1. Let x=0, x2 = 0, y = 0.
2. Compute p = x - x2. q = 2*y+1.
3. If p = q,
y = y + 1.
x2 = x.
4. x = x + 1.
5. Repeat from 2.
For example:
x x2 p = x - x2 q = 2*y+1 y
------ ------ ------------- ---------- ------
0 0 0 0 0
1 0 1 1 1 (p == q)
2 1 1 3 1
3 1 2 3 1
4 1 3 3 2 (p == q)
5 4 1 5 2
6 4 2 5 2
7 4 3 5 2
8 4 4 5 2
9 4 5 5 3 (p == q)
10 9 1 7 3
This algorithm is based on the idea of using successive approximations
when computing sqrt(x):
Let's say we need to find y = sqrt(x).
Then we can say y^2 = x.
Let y_ be an estimate of y. We will add a value N to y_ until it is
equal to the true value of y.

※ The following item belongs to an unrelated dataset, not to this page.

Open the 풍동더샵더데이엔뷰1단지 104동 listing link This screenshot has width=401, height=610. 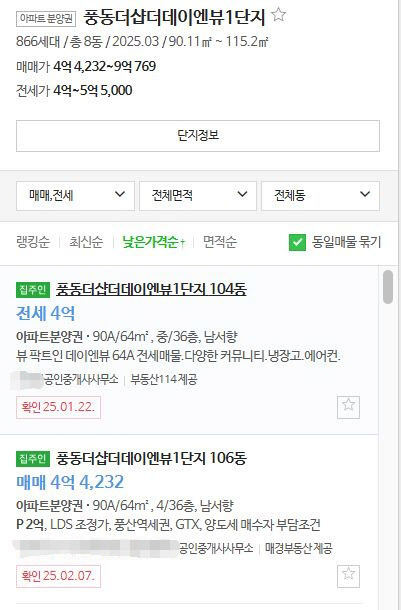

A way to check if y_ = y is to look
at the difference (y_ + N)^2 - y_^2:
delta = (y_ + N) ^ 2 - y_ ^ 2 = 2 * N * y_ + 1
----------------------------------------------
If we start from a known value of
y_ = sqrt(x0),
adding N to y_ will add delta to x0, so that
y_ + N = sqrt(x0 + delta)
If (x0 + delta) still doesn't equal the given value of x, add N one
more time:
y_ + N + N2 = sqrt(x0 + delta + delta2)
And so on.
N is normally a decreasing power of 2, but in our case it can always
be one. So:
delta = 2 * y_ + 1
This case is particularly interesting because it's a simple (but not
necessarily fast) algorithm of computing sqrt(x): "integer sqrt(x)
equals the number of odd integers starting from one, the sum of which
equals x".
For example:
sqrt(1 + 3) = 2
sqrt(1 + 3 + 5) = 3
sqrt(1 + 3 + 5 + 7) = 4
...
Hope that helps.
Nikolai